→ TASK
Each line from the one with "Toggle italic K formatting button" to the final line of the data must be reproduced exactly, and no other line may appear.

→ PROVIDED MATERIAL

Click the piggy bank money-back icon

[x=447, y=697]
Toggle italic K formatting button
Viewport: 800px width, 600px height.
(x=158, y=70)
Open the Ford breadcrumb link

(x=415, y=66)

→ PROBLEM SOLUTION
Toggle italic K formatting button
Viewport: 800px width, 600px height.
(x=158, y=70)
Open the Ford breadcrumb link

(x=415, y=66)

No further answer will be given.